- Directions for this task: All entries must be transcribed without a single difference.

- Task inputs:
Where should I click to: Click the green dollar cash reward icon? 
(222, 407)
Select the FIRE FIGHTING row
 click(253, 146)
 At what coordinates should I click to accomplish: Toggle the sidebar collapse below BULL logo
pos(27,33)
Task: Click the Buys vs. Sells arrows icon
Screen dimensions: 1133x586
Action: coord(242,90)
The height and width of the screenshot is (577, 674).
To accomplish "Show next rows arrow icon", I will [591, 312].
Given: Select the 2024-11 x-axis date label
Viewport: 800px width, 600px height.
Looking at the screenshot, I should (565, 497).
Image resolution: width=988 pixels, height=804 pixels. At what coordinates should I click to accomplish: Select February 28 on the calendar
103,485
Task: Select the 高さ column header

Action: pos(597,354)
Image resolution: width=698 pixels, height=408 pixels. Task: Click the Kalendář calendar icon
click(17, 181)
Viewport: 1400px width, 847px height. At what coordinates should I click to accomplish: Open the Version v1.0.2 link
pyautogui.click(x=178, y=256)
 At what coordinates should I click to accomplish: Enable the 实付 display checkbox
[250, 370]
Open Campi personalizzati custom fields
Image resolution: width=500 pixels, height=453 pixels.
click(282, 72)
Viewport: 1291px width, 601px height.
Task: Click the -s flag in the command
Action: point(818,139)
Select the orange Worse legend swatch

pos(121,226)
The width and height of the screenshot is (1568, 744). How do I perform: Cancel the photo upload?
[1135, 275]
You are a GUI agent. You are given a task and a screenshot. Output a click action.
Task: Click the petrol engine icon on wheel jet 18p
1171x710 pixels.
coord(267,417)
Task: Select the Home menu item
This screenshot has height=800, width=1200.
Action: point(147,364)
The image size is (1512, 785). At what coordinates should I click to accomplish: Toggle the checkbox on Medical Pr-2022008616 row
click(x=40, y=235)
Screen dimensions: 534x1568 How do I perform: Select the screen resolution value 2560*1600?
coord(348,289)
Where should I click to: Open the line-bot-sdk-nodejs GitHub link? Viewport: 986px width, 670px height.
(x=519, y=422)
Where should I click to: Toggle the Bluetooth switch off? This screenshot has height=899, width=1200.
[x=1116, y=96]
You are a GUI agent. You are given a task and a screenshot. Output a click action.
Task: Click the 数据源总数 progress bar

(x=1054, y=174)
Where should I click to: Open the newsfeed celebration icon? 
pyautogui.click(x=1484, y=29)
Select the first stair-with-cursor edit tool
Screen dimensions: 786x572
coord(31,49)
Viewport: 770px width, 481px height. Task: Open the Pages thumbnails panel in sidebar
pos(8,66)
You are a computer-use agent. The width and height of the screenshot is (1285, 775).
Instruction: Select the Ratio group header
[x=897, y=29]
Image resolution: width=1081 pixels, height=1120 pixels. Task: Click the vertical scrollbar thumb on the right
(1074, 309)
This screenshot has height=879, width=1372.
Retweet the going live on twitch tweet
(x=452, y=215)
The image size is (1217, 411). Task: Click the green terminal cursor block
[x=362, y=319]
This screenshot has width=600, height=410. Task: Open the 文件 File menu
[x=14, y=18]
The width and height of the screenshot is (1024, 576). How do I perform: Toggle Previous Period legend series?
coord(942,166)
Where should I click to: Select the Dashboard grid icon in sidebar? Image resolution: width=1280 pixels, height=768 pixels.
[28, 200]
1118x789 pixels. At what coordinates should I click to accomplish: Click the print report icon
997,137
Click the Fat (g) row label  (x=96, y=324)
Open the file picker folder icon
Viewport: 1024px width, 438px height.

- Solution:
Where should I click to: Click the green dollar cash reward icon? 
(222, 407)
Select the FIRE FIGHTING row
 click(253, 146)
 At what coordinates should I click to accomplish: Toggle the sidebar collapse below BULL logo
pos(27,33)
Task: Click the Buys vs. Sells arrows icon
Screen dimensions: 1133x586
Action: coord(242,90)
The height and width of the screenshot is (577, 674).
To accomplish "Show next rows arrow icon", I will [591, 312].
Given: Select the 2024-11 x-axis date label
Viewport: 800px width, 600px height.
Looking at the screenshot, I should (565, 497).
Image resolution: width=988 pixels, height=804 pixels. At what coordinates should I click to accomplish: Select February 28 on the calendar
103,485
Task: Select the 高さ column header

Action: pos(597,354)
Image resolution: width=698 pixels, height=408 pixels. Task: Click the Kalendář calendar icon
click(17, 181)
Viewport: 1400px width, 847px height. At what coordinates should I click to accomplish: Open the Version v1.0.2 link
pyautogui.click(x=178, y=256)
 At what coordinates should I click to accomplish: Enable the 实付 display checkbox
[250, 370]
Open Campi personalizzati custom fields
Image resolution: width=500 pixels, height=453 pixels.
click(282, 72)
Viewport: 1291px width, 601px height.
Task: Click the -s flag in the command
Action: point(818,139)
Select the orange Worse legend swatch

pos(121,226)
The width and height of the screenshot is (1568, 744). How do I perform: Cancel the photo upload?
[1135, 275]
You are a GUI agent. You are given a task and a screenshot. Output a click action.
Task: Click the petrol engine icon on wheel jet 18p
1171x710 pixels.
coord(267,417)
Task: Select the Home menu item
This screenshot has height=800, width=1200.
Action: point(147,364)
The image size is (1512, 785). At what coordinates should I click to accomplish: Toggle the checkbox on Medical Pr-2022008616 row
click(x=40, y=235)
Screen dimensions: 534x1568 How do I perform: Select the screen resolution value 2560*1600?
coord(348,289)
Where should I click to: Open the line-bot-sdk-nodejs GitHub link? Viewport: 986px width, 670px height.
(x=519, y=422)
Where should I click to: Toggle the Bluetooth switch off? This screenshot has height=899, width=1200.
[x=1116, y=96]
You are a GUI agent. You are given a task and a screenshot. Output a click action.
Task: Click the 数据源总数 progress bar

(x=1054, y=174)
Where should I click to: Open the newsfeed celebration icon? 
pyautogui.click(x=1484, y=29)
Select the first stair-with-cursor edit tool
Screen dimensions: 786x572
coord(31,49)
Viewport: 770px width, 481px height. Task: Open the Pages thumbnails panel in sidebar
pos(8,66)
You are a computer-use agent. The width and height of the screenshot is (1285, 775).
Instruction: Select the Ratio group header
[x=897, y=29]
Image resolution: width=1081 pixels, height=1120 pixels. Task: Click the vertical scrollbar thumb on the right
(1074, 309)
This screenshot has height=879, width=1372.
Retweet the going live on twitch tweet
(x=452, y=215)
The image size is (1217, 411). Task: Click the green terminal cursor block
[x=362, y=319]
This screenshot has width=600, height=410. Task: Open the 文件 File menu
[x=14, y=18]
The width and height of the screenshot is (1024, 576). How do I perform: Toggle Previous Period legend series?
coord(942,166)
Where should I click to: Select the Dashboard grid icon in sidebar? Image resolution: width=1280 pixels, height=768 pixels.
[28, 200]
1118x789 pixels. At what coordinates should I click to accomplish: Click the print report icon
997,137
Click the Fat (g) row label  (x=96, y=324)
Open the file picker folder icon
Viewport: 1024px width, 438px height.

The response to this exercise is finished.